Selamanya Cinta Part 5

finally……ku terima cintanya !!



Hari ini ada arisan keluarga di rumah tante Felice. Tante Felice itu adik sepupu mama. Berhubung papa tidak bisa antar mama jadi aku yang kena gak enaknya.

“Papa kemana sih ma ?” tanyaku.

“Teman papa yang dari Inggris datang kesini dan ajak papa main golf di candi.”

“Trus kenapa mama gak minta Felo aja yang antar. Kan sama ceweknya.”

“Udah jangan protes terus, kayak nenek-nenek aja. Ntar juga kamu tau kok kenapa mama ajak kamu kesana.” hawanya udah gak enak nih.

Sampai di rumah tante Felice. Sudah rame orang rupanya. Aku bersikeras untuk menunggu mama di mobil saja tapi mama ngotot minta aku ikut turun.
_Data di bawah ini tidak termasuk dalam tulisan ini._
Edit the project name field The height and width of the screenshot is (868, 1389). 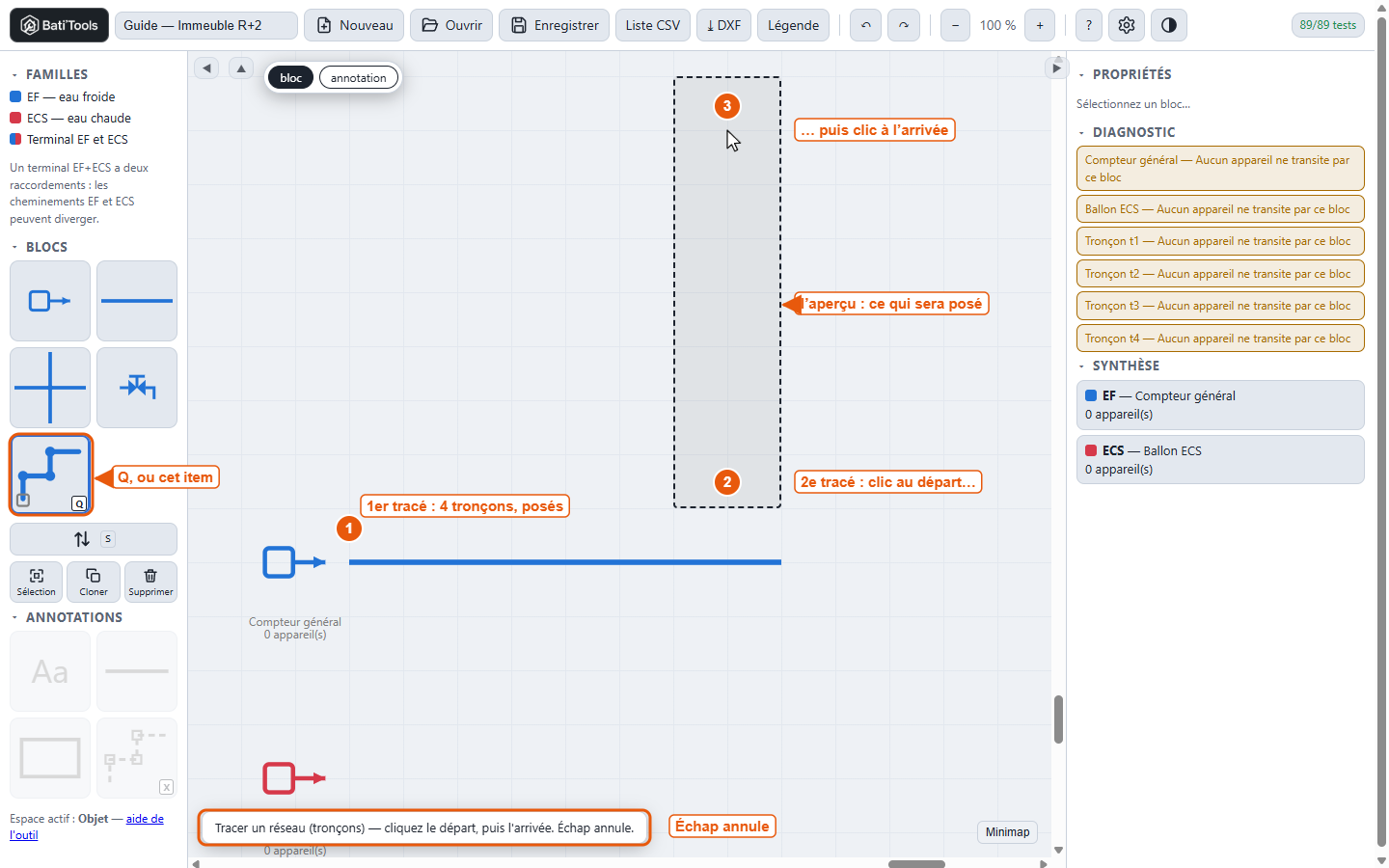tap(205, 25)
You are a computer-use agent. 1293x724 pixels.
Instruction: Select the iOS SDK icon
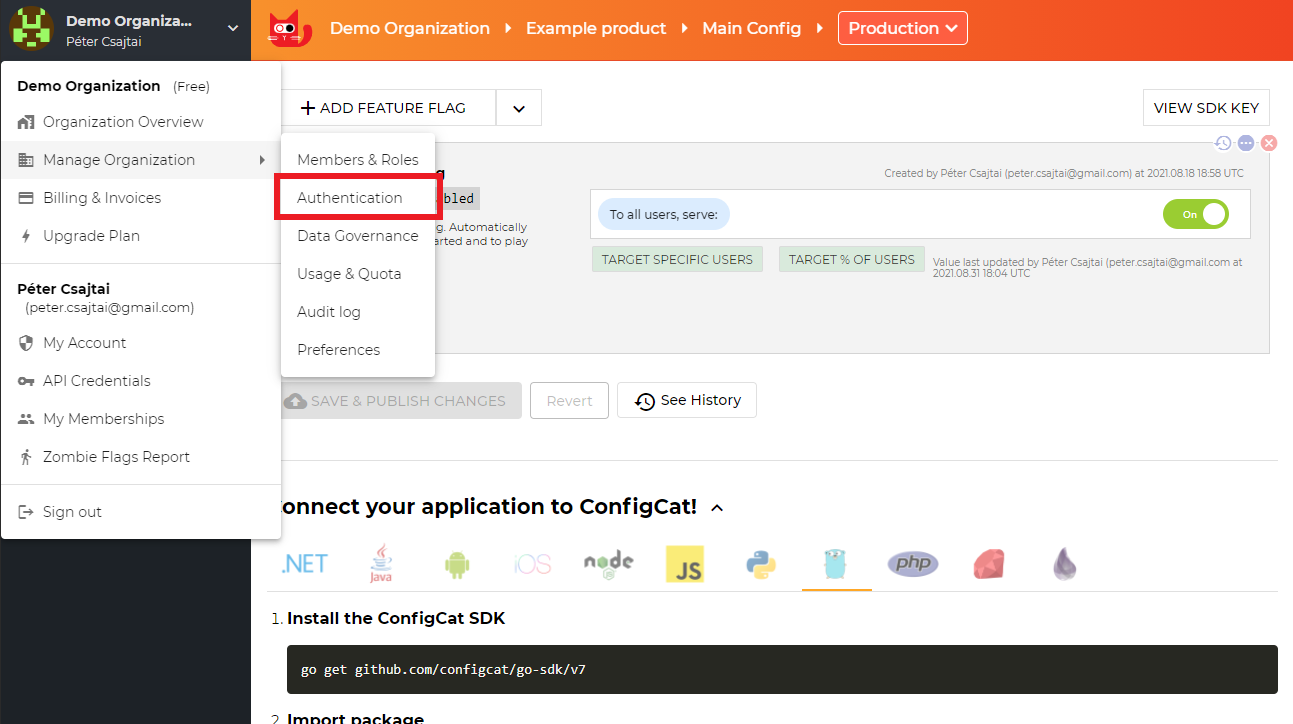[x=532, y=563]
“Nah ini dia jagoan tante.” seru tante Felice sesampainya kami di teras rumahnya.

“Siang tante.” sapa ku.

Tante Felice masih saja terlihat muda, walaupun umur sebenarnya nya tidak jauh dari umur mama. Mungkin karena dia tidak perlu merasa repot mengurusi anak-anak di rumahnya. Tapi tante Felice dan om Steve, suaminya, terlihat mesra-mesra saja dengan keadaannya itu. Katanya malah seperti pacaran terus. Bahagia terus.

“Kamu tambah ganteng aja ya. Halo mbak Edis.” Pandangannya beralih sejurus pada mama.

“Halo sayang.” sapa mama sembari mencium kedua pipi tante Felice.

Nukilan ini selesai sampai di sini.